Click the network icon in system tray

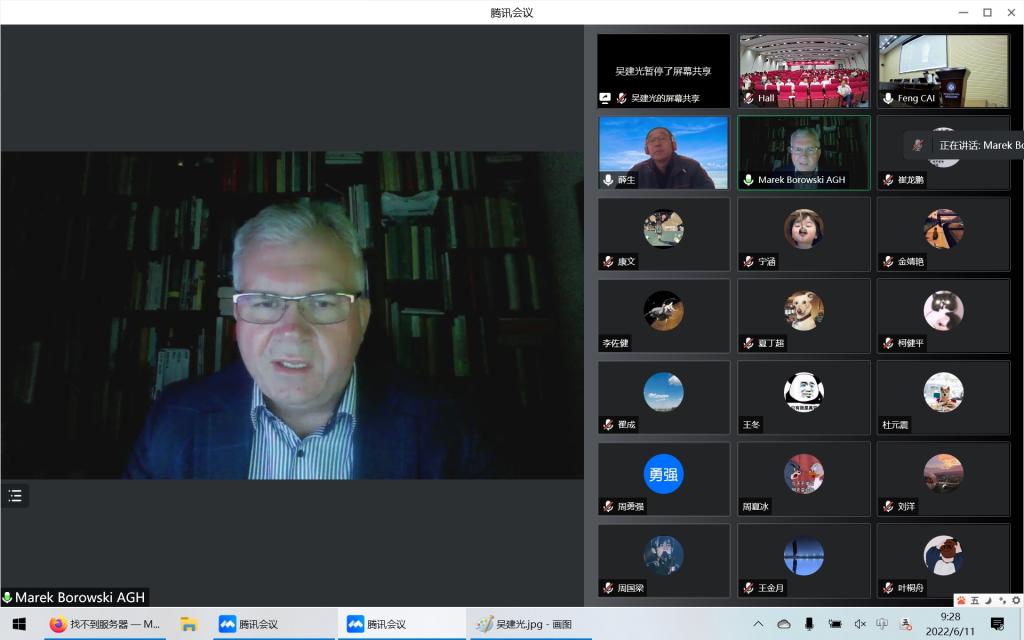pyautogui.click(x=834, y=624)
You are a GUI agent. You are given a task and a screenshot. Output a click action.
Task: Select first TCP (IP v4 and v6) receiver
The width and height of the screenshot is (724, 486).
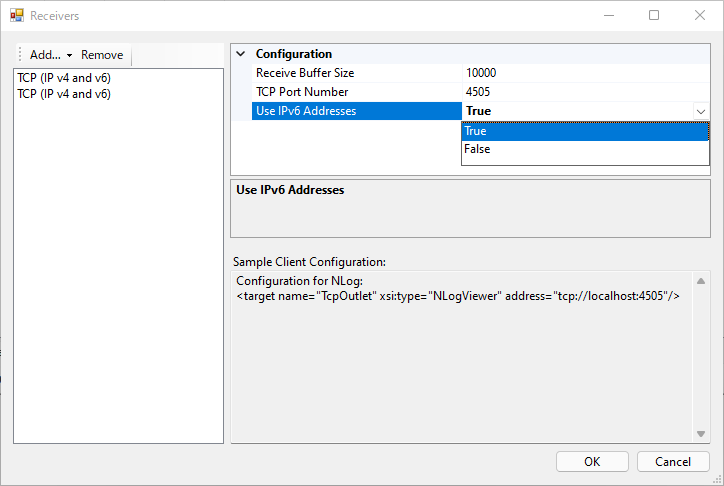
******
Every line of the data is to be transcribed exactly, and no picture is to be included.

— Your solution —
Click the network icon in system tray

pyautogui.click(x=834, y=624)
You are a GUI agent. You are given a task and a screenshot. Output a click action.
Task: Select first TCP (IP v4 and v6) receiver
The width and height of the screenshot is (724, 486).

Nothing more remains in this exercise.